The Northern Trust blockchain audit tools start off by giving auditors access to a specially designed node on the bank’s permissioned blockchain.

By using the software, auditors of a private equity fund will be able to see read-only files in near real-time when shares are bought and sold between general partners and limited partners, when investment firms call for capital promised by investors, and when capital gains are distributed.

The auditors can either transfer the required data into their own applications to complete the audit process or develop their own tools to audit directly from the blockchain. Permission to audit the various funds will be controlled by smart contract technology for which Northern Trust says it has a patent pending.

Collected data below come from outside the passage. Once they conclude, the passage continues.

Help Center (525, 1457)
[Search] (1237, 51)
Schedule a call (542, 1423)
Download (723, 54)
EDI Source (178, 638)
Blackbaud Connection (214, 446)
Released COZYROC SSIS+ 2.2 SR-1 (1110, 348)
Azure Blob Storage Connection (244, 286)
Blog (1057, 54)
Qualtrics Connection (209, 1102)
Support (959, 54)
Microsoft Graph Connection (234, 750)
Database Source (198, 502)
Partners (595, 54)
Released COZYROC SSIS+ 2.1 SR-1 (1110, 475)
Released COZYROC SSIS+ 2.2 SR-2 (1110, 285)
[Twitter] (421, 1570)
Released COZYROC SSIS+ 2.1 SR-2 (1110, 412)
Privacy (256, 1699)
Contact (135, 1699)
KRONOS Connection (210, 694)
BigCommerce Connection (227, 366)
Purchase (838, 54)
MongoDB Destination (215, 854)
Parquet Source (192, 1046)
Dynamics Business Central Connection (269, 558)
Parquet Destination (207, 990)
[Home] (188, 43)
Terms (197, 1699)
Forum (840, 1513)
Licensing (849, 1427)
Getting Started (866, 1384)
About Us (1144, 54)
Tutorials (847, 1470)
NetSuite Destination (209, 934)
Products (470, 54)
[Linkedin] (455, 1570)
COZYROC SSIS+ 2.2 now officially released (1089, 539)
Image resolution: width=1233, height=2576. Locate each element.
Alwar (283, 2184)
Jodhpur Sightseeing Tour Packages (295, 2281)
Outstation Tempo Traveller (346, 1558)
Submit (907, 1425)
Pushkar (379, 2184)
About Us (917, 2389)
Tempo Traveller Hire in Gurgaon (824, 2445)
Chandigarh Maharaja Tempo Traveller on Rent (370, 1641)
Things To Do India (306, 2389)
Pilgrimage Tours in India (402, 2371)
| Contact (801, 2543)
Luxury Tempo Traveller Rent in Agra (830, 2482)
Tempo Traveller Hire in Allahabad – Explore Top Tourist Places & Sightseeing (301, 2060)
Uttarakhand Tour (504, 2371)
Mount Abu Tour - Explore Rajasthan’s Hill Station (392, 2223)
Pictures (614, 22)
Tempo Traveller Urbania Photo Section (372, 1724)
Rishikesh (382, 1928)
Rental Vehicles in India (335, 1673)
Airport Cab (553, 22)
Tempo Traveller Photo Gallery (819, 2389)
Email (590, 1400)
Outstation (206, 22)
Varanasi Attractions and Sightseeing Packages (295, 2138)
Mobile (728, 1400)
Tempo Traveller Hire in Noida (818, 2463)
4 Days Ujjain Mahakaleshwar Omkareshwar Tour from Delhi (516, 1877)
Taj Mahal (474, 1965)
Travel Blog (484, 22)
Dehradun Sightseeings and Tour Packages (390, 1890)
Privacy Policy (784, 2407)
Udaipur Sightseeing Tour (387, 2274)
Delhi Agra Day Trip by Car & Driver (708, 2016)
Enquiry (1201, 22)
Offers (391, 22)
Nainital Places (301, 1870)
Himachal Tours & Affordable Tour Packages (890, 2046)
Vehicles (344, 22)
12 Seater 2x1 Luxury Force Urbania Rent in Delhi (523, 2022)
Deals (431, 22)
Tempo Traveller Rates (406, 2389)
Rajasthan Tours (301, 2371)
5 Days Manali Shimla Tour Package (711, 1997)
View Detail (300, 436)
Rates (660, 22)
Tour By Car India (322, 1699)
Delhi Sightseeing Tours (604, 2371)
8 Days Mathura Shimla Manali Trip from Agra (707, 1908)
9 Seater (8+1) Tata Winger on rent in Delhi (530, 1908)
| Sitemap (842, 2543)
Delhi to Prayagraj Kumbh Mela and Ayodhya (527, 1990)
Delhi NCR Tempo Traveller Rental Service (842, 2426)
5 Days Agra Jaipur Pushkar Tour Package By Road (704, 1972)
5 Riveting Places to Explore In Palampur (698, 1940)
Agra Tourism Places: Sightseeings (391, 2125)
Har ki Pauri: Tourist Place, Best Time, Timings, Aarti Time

In addition to the work with PwC, Northern Trust says another audit firm based in the British Crown dependency of Guernsey, where 20 percent of the bank’s private equity assets are domiciled, helped ensure that all the data an auditor would require from such transactions was adequately captured.

Currently, that data is only disclosed periodically throughout the year to auditors, who then have to go through the manual process of auditing the various events. Going forward, Cherecwich says the cost for these services can be trimmed, as the role human auditors play is reduced.

“We as an industry need to keep our margins and keep going forward,” said Cherecwich, continuing:

“While this may look scary because it makes an audit go forward more efficiently, I think that audit firms should embrace this because it lets them do their jobs cheaper.”

The future of audits?

The immutability and transparency of blockchain have long proven tempting attributes to innovation-minded accountants.

Each of the Big Four accounting firms, Deloitte, EY, KPMG , and PwC has released a report on the role blockchain will play in the future of auditing.

An early mover to actually adopting blockchain in accounting is New York-based Libra, which partnered with PwC to launch its own enterprise blockchain auditing software in 2016. Most recently, PwC itself has announced a new auditing tool reportedly being used by an unnamed stock exchange and a digital wallet provider.

A representative of PwC told CoinDesk the auditing tool created with Northern Trust was custom-built with the bank and is separate from the technology revealed last week, with potential opportunities for them to “interface” in the future.

Further explaining how the Northern Trust platform fits into PwC’s larger plans, a partner at the firm, based in Guernsey, Nick Vermeulen, said in a statement:

“Our ability to directly access distributed ledgers such as the one within the Northern Trust system will allow us to build upon our own blockchain investments.”